Witnessing the Self By Adorning - Day 1


The intention I had articulated for my Practice as Mastery in my Capstone proposal is as follows - 

"My practice for mastery is a disguise. Through this practice of disguise, I will undertake ritualistic donning of masks through which I intend to witness the Self, to inquire the following - What is the nature of ‘Becoming’? Am I concealing or revealing realities using a mask? Do I surrender? Do I shed power? How do I build relationships when stripped of the known? How do I assume a different identity? How do I communicate in vulnerability? Does the mask become my shield?
In my practice of witnessing through the disguise, it is by residing in awareness and attention that I want to observe myself deeply in order to understand what the mask, elevates, conceals or reveals.

My own practice of disguise will sustain the inherent visceral nature of performative traditions by imbuing meaning into objects and relying minimally on word or text. As a part of my practice, by wearing masks I will inhabit new Self’s which I have not experienced before and wear traits mightier, fiercer and more comical than my real face. I intend to experience what it is like to temporarily become a different person visibly. The identification of a person is the face. And so, to alter, enhance or hide facial traits with a mask is to be stripped of the identity I have built for myself over these years."


Based on these intentions as a part of my practice, I decided to inhabit my masks every day for 30 minutes in a day to observe the Self and my own interaction with the experience. Here is a short video of the highlights of my practice.

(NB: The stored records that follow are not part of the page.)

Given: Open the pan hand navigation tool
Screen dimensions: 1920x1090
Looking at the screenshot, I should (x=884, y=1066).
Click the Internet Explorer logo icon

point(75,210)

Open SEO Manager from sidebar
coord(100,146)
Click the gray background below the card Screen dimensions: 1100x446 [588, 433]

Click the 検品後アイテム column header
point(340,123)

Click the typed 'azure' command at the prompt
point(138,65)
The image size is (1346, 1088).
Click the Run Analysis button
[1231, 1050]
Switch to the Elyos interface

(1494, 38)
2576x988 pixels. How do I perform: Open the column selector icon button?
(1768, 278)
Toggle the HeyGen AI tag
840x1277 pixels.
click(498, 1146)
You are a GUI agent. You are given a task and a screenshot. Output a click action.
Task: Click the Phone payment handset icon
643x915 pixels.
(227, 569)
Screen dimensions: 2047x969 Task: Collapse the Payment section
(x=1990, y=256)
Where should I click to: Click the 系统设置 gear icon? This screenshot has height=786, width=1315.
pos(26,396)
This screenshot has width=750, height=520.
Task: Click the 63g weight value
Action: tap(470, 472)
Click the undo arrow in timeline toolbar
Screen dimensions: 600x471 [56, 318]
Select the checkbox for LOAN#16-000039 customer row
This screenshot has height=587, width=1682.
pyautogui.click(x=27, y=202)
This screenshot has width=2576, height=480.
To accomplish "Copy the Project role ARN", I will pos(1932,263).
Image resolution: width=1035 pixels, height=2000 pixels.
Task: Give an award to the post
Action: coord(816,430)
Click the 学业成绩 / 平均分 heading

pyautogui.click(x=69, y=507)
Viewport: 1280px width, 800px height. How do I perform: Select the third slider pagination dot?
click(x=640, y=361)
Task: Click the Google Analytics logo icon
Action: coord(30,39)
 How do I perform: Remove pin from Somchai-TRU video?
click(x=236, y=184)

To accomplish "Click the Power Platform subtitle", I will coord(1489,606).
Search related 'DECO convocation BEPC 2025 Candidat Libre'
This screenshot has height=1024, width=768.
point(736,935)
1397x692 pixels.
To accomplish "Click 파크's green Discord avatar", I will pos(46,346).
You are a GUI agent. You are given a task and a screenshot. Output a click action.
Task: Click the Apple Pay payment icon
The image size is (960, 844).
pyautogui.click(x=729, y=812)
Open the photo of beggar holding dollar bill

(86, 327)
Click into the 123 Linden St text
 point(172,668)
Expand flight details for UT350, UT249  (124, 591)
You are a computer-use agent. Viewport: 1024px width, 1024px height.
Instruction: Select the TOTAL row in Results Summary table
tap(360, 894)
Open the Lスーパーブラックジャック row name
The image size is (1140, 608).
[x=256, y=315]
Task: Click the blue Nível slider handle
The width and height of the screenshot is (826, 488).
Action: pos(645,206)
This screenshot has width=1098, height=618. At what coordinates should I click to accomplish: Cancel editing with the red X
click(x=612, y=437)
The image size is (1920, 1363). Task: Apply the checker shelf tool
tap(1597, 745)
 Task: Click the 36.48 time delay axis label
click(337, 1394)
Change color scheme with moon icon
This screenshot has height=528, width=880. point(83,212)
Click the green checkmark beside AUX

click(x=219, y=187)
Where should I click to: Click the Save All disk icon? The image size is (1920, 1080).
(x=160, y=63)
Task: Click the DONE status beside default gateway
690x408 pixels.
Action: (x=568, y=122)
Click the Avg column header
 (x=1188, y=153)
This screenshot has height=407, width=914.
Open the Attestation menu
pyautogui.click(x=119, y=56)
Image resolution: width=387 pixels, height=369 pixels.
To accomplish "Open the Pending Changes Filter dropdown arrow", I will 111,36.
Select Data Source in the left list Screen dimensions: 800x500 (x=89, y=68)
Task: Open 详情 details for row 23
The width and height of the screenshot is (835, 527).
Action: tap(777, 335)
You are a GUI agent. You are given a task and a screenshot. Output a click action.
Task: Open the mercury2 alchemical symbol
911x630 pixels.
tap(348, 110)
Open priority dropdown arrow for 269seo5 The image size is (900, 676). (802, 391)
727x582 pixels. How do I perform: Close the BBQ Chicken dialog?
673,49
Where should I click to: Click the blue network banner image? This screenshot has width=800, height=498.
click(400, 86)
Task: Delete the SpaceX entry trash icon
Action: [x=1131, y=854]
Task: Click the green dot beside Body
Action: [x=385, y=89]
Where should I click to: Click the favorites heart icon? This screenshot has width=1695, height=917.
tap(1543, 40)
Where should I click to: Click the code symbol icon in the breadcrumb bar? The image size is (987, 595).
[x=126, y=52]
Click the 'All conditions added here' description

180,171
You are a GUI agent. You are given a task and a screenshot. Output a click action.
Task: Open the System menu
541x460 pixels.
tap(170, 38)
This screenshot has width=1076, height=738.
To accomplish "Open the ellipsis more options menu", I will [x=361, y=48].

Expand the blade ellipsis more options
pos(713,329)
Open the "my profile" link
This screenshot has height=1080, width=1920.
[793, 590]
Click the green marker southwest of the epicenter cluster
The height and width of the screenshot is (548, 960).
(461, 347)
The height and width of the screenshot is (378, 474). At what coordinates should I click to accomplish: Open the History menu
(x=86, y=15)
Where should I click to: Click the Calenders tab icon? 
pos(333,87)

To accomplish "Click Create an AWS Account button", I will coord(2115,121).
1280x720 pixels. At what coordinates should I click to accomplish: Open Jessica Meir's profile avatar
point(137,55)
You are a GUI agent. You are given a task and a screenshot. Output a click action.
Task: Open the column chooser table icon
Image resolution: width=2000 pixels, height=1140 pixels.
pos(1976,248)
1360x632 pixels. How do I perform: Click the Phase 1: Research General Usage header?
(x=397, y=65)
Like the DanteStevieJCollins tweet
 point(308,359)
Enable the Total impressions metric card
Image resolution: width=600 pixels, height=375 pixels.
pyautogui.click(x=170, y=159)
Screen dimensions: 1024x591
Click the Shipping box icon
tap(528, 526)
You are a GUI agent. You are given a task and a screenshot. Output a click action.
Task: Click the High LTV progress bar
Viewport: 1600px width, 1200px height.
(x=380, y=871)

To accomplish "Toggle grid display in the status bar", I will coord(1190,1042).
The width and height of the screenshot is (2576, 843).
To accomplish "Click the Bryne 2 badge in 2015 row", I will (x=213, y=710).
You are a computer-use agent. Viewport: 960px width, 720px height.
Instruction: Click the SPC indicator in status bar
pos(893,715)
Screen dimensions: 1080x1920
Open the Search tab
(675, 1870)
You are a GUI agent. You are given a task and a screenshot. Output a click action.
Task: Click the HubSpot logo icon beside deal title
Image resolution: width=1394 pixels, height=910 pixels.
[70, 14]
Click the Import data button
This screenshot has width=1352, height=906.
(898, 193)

After this experience was complete I analysed my state of being in the following format -


At the end of Day 1, I was still concealing. My fear and vulnerabilities got the better of me. I was still operating from the space of disguise and hiding. I did not adorn my mask, I did not reveal. However, I did experience a few points of abandon which were extremely short-lived. I did not experience the state of 'Becoming' that I wanted to experience.

Many small yet significant realizations struck me today such as -  For meaning and transfer to emerge there has to be an interaction with the audience. Till such time the process of adorning is an act of preparing the mind and witnessing how I am challenged by both. The act of adornment is lonely, fraught with questions and doubts, but it is also a space to prepare the mind.

I intend to keep at this activity and keep plotting my state of being as I go along.